Saturday, May 26, 2012
Day One: Rhetorical Analysis of...
I'll be honest. I tend to blow conferences up in my head. Not in an angsty 'I hated your paper and wish I had a revolver' way (which is the gist of one comment in the very first session Danielle and I attended), but in a deific 'I'll finally see Scholar X and it will be fantastic' way. Sometimes that holds up. Sometimes it's just a little bit of a let-down because everyone reads their paper*. Sometimes you want to pull out your laptop and work on slides for your own presentation. And sometimes--hopefully only very rarely--you feel like getting up to leave because you can tell five minutes in that the first speaker (and maybe the other two) is going to seriously waste your time.
One thing that struck me about most of the panels I visited on the first day (one on object-oriented-rhetoric, one on material rhetoric, one on social (media) delivery, and one on identity and composition-rhetoric) was how theory-laden most of the work was. I wasn't especially surprised by this, but especially when considered from the context of our own backdrop of Texas Tech tech comm and rhetoric, I couldn't help but notice that many of the presentations I saw were largely absent of a text or a corpus under inspection. Lots of theory, lots of Latour, and little specificity. This isn't a *bad* thing, and I know there were plenty of sessions that did work out from specific examinations of objects, texts, and contexts (I heard about an investigation of Roman coin rhetoric that I was sad to have missed), but Kim, Danielle, and I had a series of moments where we'd look at or text one another and wonder if our panel--with its very specific rhetorical analyses of very specific artifacts--was somehow out of place.
Of course this is an overgeneralization.
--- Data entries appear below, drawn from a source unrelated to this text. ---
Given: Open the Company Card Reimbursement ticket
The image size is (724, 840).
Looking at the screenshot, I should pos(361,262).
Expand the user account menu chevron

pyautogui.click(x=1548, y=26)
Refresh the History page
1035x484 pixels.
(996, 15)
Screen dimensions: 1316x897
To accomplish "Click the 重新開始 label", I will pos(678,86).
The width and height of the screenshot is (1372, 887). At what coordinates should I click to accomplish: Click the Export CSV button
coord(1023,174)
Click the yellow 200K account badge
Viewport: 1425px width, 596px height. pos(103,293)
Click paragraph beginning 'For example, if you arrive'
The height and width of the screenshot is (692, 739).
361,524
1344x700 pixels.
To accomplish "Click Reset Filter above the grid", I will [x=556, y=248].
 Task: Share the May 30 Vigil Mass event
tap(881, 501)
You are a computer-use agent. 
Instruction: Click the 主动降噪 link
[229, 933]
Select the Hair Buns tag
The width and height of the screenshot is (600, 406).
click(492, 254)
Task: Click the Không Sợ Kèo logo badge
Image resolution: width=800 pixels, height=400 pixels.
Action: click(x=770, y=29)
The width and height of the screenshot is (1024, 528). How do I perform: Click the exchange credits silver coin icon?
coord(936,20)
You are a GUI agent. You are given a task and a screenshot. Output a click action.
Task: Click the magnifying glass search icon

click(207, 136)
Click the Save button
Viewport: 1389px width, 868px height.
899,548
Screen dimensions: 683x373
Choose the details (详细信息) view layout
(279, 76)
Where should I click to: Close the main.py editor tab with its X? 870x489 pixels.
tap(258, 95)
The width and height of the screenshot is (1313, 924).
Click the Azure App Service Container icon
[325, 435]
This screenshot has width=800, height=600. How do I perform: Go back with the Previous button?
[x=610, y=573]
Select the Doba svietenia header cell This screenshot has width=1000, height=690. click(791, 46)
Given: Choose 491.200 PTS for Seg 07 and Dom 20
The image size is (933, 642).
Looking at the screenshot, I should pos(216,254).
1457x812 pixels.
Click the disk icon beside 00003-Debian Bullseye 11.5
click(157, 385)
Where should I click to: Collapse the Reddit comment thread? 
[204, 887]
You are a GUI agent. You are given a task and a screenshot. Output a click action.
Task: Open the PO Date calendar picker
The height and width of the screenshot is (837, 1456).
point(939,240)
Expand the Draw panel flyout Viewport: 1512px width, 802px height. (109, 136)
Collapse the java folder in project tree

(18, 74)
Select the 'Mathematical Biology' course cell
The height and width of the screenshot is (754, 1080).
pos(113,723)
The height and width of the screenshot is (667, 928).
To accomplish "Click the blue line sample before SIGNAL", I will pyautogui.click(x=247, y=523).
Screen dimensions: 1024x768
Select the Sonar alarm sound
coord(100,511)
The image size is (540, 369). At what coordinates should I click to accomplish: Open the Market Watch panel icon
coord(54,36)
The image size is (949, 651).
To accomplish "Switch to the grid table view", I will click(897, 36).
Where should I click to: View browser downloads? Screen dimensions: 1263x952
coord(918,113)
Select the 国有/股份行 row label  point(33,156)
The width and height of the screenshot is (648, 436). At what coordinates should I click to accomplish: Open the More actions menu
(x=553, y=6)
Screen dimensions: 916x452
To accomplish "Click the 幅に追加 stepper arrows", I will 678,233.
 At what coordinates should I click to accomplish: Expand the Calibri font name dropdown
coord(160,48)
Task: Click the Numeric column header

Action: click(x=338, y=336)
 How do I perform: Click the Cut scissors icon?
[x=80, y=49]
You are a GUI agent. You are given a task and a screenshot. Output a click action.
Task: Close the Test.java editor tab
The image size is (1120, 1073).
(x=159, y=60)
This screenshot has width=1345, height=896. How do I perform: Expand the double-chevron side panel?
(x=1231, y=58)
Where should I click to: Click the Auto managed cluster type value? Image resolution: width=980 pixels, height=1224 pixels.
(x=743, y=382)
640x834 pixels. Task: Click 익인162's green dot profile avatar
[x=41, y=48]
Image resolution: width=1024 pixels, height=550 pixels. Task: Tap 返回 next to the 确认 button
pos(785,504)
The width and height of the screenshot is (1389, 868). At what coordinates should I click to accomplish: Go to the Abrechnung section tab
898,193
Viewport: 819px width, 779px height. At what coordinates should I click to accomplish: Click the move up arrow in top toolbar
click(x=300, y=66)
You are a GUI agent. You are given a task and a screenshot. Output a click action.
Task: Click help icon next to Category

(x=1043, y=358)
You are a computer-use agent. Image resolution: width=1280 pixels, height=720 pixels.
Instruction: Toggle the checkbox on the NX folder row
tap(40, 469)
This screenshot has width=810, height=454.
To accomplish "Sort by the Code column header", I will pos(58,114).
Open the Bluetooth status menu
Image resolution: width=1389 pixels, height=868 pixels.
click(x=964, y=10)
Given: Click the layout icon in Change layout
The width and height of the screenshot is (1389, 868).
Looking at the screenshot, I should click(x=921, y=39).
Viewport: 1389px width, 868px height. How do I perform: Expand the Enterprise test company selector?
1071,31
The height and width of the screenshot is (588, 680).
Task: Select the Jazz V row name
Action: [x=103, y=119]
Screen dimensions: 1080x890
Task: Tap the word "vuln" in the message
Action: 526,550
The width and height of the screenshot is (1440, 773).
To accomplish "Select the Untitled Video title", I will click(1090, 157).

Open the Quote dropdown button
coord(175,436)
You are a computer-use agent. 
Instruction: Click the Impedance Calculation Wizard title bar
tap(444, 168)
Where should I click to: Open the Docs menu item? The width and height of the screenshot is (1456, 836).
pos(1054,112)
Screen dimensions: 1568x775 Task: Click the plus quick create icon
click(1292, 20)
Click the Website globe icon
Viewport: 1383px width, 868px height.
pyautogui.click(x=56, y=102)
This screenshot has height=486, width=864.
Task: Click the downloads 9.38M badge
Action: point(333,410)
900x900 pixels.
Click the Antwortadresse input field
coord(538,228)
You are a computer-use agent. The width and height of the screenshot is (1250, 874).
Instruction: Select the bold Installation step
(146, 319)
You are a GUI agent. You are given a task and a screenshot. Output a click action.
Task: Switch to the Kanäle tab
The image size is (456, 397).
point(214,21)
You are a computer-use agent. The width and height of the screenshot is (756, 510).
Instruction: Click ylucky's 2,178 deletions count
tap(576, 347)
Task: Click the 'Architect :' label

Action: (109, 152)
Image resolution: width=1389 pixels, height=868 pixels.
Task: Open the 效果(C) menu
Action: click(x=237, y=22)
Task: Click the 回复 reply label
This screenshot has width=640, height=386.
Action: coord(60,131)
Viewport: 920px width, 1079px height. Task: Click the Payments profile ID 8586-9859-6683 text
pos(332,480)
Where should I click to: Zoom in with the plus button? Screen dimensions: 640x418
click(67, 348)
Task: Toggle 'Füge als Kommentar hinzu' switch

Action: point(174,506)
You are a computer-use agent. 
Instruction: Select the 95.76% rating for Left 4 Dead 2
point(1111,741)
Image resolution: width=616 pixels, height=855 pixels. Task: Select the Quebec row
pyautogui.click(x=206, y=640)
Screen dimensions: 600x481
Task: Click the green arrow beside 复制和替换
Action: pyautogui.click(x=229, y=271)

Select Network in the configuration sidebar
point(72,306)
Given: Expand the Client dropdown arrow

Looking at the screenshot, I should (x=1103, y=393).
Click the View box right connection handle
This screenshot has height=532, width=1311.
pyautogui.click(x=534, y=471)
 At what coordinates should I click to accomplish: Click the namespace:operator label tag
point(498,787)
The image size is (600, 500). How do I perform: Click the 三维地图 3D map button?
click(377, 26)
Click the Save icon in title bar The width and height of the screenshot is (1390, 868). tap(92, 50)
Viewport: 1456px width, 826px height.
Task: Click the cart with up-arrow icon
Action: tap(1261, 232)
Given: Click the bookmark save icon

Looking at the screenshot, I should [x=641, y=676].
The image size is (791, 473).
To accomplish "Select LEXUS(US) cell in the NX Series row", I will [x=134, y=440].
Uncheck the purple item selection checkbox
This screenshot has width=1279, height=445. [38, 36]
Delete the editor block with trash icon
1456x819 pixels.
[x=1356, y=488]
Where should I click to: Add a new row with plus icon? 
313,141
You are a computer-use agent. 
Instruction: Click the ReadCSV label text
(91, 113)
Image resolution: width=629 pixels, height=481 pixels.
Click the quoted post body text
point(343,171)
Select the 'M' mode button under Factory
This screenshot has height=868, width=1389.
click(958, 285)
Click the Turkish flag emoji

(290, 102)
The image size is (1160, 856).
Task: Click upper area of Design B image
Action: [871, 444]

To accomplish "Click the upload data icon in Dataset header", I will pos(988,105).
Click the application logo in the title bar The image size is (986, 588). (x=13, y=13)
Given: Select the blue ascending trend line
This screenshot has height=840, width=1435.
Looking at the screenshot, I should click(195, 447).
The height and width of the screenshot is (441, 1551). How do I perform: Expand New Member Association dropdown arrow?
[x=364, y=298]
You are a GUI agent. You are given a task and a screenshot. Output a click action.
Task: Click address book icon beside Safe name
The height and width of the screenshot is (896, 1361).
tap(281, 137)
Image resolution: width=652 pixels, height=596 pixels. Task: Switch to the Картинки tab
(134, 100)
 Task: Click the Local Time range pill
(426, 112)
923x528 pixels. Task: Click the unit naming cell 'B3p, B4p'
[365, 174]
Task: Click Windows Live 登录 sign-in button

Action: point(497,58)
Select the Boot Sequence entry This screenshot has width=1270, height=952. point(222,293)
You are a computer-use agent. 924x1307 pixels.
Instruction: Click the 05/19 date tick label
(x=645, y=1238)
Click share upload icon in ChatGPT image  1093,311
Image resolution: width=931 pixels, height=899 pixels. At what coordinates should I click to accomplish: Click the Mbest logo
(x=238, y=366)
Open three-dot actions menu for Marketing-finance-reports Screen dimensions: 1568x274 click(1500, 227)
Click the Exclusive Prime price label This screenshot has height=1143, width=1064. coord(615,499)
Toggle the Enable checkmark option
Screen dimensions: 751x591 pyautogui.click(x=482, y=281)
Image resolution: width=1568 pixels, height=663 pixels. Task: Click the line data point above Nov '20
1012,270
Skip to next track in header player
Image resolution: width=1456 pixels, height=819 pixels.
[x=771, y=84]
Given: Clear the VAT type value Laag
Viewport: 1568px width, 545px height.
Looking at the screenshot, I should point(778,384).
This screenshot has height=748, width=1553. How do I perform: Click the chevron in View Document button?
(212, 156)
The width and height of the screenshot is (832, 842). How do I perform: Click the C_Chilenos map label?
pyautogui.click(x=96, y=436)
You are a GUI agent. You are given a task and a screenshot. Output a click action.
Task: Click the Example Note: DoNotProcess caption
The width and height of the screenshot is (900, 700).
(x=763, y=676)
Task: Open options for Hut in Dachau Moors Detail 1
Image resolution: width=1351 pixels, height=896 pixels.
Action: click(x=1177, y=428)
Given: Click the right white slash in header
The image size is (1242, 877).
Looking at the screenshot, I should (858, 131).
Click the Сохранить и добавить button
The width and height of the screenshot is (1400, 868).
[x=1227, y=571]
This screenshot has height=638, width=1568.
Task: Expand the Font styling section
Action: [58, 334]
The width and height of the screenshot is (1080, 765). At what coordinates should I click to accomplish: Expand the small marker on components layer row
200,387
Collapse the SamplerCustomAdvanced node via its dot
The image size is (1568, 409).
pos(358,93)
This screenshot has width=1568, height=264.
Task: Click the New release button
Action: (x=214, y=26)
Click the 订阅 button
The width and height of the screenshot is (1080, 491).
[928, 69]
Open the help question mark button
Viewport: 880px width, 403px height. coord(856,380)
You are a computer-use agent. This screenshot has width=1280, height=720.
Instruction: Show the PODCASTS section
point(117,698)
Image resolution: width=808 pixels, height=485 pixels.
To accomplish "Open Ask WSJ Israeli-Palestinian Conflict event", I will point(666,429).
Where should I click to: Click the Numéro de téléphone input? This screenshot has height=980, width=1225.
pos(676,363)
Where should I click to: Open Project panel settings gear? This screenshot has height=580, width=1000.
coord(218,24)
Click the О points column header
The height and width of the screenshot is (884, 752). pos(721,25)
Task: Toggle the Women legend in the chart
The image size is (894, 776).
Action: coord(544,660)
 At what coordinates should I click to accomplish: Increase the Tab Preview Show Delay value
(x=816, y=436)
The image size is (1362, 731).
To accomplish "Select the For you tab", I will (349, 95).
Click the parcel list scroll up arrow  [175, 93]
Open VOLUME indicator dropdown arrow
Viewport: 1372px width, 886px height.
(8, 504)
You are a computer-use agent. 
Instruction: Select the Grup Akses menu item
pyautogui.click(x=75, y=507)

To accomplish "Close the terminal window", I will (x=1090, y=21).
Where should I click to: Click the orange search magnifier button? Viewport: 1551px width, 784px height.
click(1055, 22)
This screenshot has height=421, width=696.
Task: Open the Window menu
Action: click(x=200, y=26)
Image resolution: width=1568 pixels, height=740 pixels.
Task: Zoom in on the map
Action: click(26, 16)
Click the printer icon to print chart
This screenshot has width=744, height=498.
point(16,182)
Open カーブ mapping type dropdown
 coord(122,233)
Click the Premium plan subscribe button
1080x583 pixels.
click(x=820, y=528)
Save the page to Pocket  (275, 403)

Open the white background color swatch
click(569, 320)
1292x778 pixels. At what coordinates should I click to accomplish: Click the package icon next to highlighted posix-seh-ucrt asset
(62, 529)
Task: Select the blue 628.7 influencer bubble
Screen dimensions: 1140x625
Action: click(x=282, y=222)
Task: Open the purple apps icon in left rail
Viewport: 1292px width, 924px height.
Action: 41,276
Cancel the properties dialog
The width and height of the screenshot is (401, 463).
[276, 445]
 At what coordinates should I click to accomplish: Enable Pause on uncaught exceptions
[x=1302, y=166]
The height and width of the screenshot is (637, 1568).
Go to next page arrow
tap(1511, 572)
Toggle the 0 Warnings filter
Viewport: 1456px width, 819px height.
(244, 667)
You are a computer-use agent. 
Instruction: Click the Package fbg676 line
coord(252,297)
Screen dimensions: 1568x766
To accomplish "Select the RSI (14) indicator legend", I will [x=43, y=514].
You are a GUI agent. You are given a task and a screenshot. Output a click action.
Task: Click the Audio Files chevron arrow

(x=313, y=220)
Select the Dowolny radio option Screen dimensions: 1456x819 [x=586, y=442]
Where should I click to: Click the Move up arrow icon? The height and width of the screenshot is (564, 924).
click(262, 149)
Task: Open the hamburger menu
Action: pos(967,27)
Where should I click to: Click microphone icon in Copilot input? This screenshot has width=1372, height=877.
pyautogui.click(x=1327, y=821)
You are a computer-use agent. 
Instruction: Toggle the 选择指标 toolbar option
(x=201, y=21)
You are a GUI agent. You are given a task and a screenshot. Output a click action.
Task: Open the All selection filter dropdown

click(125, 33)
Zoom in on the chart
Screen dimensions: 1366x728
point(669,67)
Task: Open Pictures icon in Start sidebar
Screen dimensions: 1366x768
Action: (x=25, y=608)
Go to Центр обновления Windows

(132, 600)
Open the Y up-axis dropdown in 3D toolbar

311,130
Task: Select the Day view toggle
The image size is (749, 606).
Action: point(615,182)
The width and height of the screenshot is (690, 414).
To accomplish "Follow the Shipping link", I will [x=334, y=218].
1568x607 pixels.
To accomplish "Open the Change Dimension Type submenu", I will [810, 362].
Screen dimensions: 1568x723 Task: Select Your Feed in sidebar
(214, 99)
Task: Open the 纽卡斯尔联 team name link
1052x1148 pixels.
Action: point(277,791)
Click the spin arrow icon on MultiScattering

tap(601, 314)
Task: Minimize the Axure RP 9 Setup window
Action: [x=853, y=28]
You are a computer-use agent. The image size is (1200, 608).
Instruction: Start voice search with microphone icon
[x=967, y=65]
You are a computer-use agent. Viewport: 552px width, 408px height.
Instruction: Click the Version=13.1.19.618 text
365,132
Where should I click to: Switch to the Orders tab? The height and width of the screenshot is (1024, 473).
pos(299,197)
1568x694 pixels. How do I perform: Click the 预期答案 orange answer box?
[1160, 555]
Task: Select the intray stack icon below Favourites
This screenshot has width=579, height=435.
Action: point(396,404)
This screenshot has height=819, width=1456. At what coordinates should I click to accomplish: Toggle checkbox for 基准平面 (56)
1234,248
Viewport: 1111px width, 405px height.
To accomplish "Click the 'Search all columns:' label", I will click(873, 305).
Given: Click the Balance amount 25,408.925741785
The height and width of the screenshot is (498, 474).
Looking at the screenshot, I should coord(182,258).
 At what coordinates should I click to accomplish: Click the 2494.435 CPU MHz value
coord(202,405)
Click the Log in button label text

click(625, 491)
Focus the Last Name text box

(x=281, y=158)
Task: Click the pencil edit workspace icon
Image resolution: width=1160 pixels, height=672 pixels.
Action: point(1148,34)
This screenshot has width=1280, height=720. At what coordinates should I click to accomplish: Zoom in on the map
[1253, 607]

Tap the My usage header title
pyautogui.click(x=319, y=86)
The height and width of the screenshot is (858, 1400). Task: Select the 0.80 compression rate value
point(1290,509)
The second session I attended, "Rhetorical Remains: Affect, Enactment, and the Living Dead," chaired by Anne Wysocki, was an engaging and, well, affective exploration and representation of invention, voice, memory, and ordinary language and objects and how we might pass them through the inventios of different people, or how we embalm voices or disregard 'facts' or resist page logics at the same time as we engage academic nonvisual logics. Another paper in a different panel, presented by Jeff Rice about sentiment and engagement through social media delivery, took up craft brewing and an event called 'Dark Lord Days' to offer thoughtful perspectives on network tracing and the mythic and communal characteristics of social media. I enjoyed the first session very much, too; Alex Ried's discussion of mobile objects and glitching as a source of agency and thought was especially good, even if Latour and the New Aesthetic are a lot to take at 9:30 in the morning.
A high point was the keynote. Kathleen Hall Jamieson and Karly Kohrs Campbell presented a riveting discussion of American Exceptionalism and the phrase "a city on a hill" in presidential rhetoric. Starting with Puritan (not Pilgrim; sorry, Reagan) John Winthrop's sermon, their analysis pointed out the iterations of this phrase as used by Ronald Reagan and JFK, and then discussed the debate point of American Exceptionalism in Mitt Romney's attacks on Barack Obama. I won't say their address "saved the day" because it honestly didn't need to be saved. But after an exhilarating but exhausting morning of theory, their embrace of texts provided an important reminder of--as Danielle has discussed in a previous post--our audience here at RSA, and the diverse manifestations of that thing called "rhetorical scholarship."
Also. I could eat all of Philadelphia. Even the chocolate-dipped onions.
*Something that, as graduate students, we are often encouraged to avoid like the plague. Anathema? More like just another theme.